The self-driving car is one kind of robot, so it should relate to the technologies that are taught at college. We list these connections, which hopefully is helpful to organize the knowledge. The algorithms that are used in software packages should be much more perfect than descriptions here, but understanding the relationships makes me, a student, feel relief.
The relationship between the perspective protection which is a built-in OpenCV and the projection model which is taught in the first class of image processing is a shrunk camera matrix. In central projection model, the camera matrix is a three by four matrix. When you take a picture of another picture that is parallel to the camera, the third column of the camera matrix is useless and can be removed. Then, this shrunk matrix can be estimated from four points in the original picture together with their corresponding image points in the new picture that you would like to make. The original picture can be mapped to another viewpoint. You can learn it from an excellent teacher at https://www.youtube.com/watch?v=kG0vRSLyWvs.
The Udacity suggests that we do every calculation in the image coordinate, which do not mean that the rules about coordinates of robot arms is useless. On the contrary, working in robot coordinate will simplify the entire procedure. Firstly, the region of interest can be chosen in metric unit, e.g. the distance ahead of the camera, the bottom offset and the space to one side. My driving school told me that I should keep 100 meters behind the car in front if I drove 100 kph. I think the self-driving car should do the same. Secondly, if we assume that the road is a flat surface and the position of the camera is precisely known, we can map the image coordinate to the root coordinate. The manually choosing four points in the respective transform is no need. Furthermore, the bird’s-eye plot that you create with the perspective transform is an image that is parallel to the XY plane of the robot. There is no theoretically distortion that may prevent you from fitting the lane boundary. Lastly, we can remove the modeled lane boundary pixels from the image because the width of a lane boundary is prescribed by decree. This procedure will simplify the modeling procedure of other boundaries.

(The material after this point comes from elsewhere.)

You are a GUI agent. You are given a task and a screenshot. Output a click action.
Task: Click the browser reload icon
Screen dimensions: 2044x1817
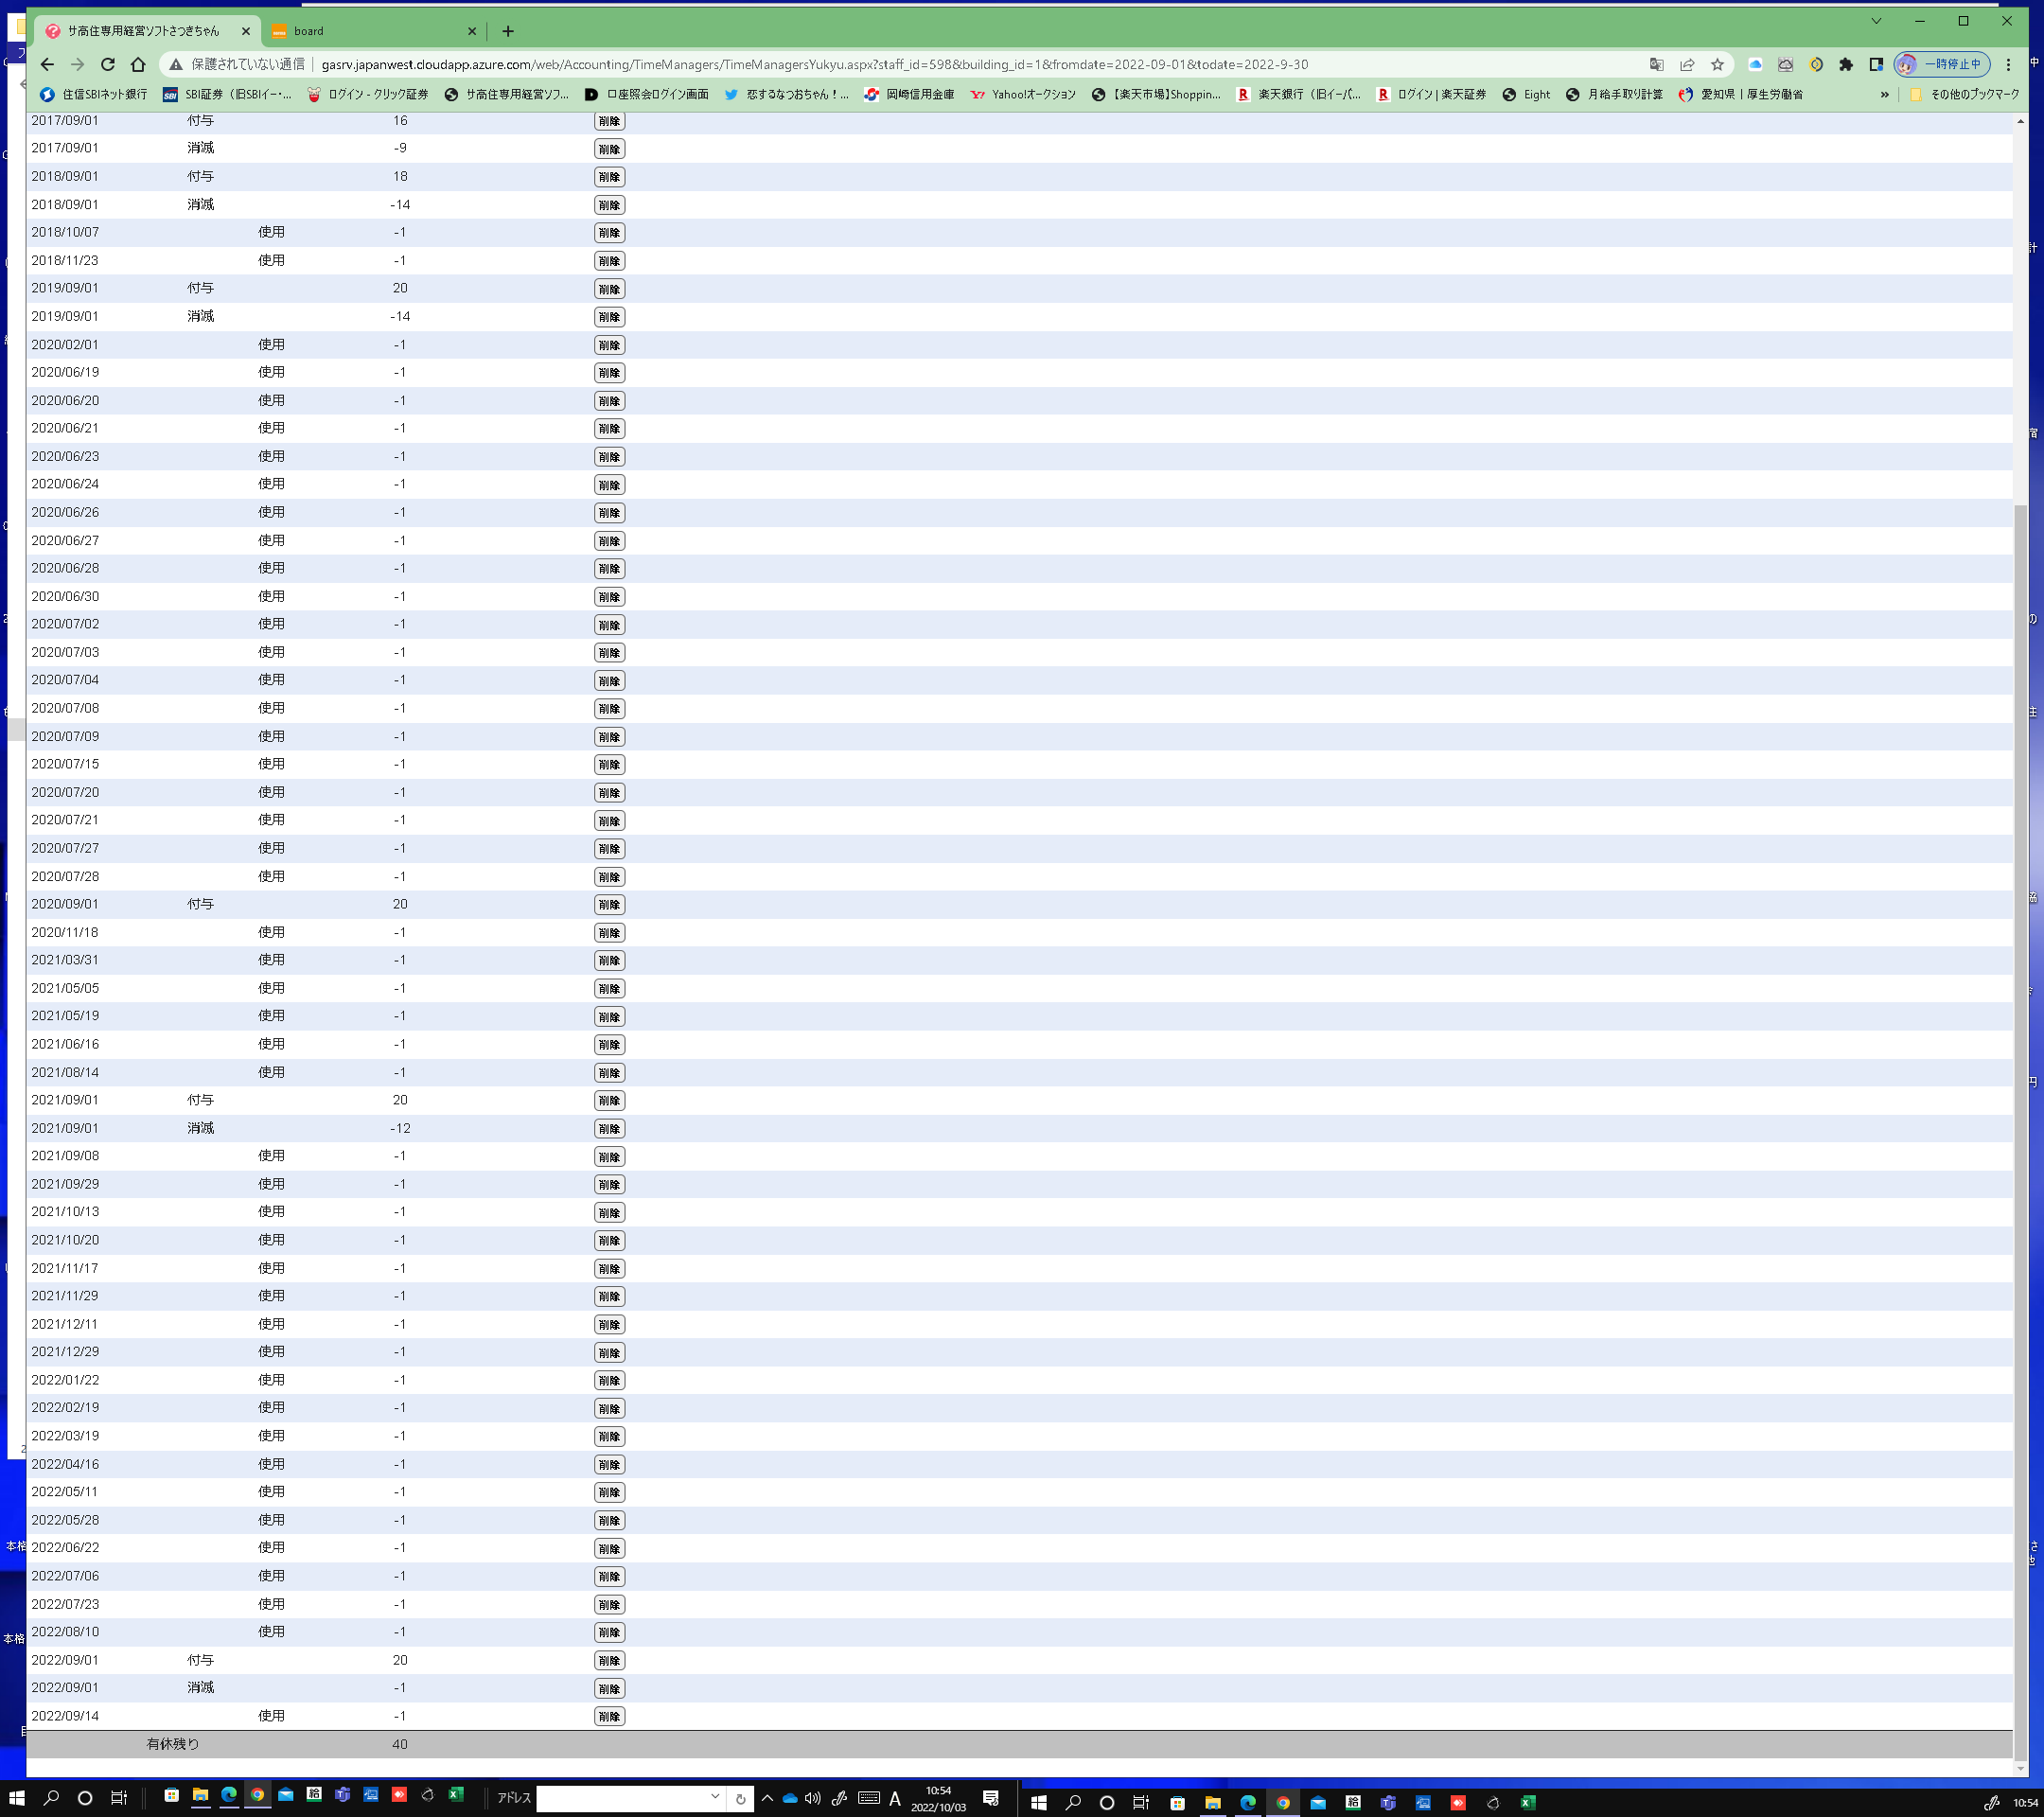[108, 64]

The teachers in colleges tend to complicate a sample task, and the teachers in the Udacity tend to simplify the knowledge and give complex assignment. As a student, I’d rather to know a real commercial self-driving car. The derivative in one direction is a sample technology to mark the pixels that belong to the lane boundary just because the car is driving along that boundary, and there are many pixels which are mis-marks. We have to adjust many thresholds, which is impossible in a commercial self-driving car. This technology is suitable for a mobile robot toy. I doubt that the Google self-driving car uses this technology. If I check the database, I can find thousands of papers that has partially solved the problem, but I will never know which one is chosen by Google. The MATLAB uses the algorithm [1] of Nieto et al. to mask the pixels that belong to the lane boundary. It overcomes the shortcomings of the one direction derivative; furthermore, it also uses relationships between different frames because the EM algorithm is installed by the result of the prior frame. Then, the RANSAC algorithm, which is famous, is to fit the boundary. Every computer vision class in the college will teach this algorithm. The inlier points of the RANSAC will provide a similar function of moving windows. You can learn the RANSAC algorithm from another famous teacher at https://www.youtube.com/watch?v=oT9c_LlFBqs.
The unloaded files contain a few improvements on the official example which can be found at https://www.mathworks.com/help/driving/examples/visual-perception-using-monocular-camera.html. The RANSAC algorithm will automatically stop when most of the pixels are associated with modeled lane boundaries. If only one boundary can be found, the last position of the mission boundary is used. If more than two boundaries are found, two boundaries whose positions are nearest the last successfully founded boundaries are used. Furthermore, the lane curvature, which is the idea of Udacity, is used to reject false detection. A mixture figure of the LAB color and the gray scale is used to ensure that the boundaries are brighter than the pavement in all frames so that the algorithm in [1] keeps in good shape. In summary, I feel relief if I can connect the Udacity and the class in my school.
[1] M. Nieto, J. Arróspide Laborda, and L. Salgado, "Road environment modeling using robust perspective analysis and recursive Bayesian segmentation," Machine Vision and Applications, journal article vol. 22, no. 6, pp. 927-945, November 01 2011.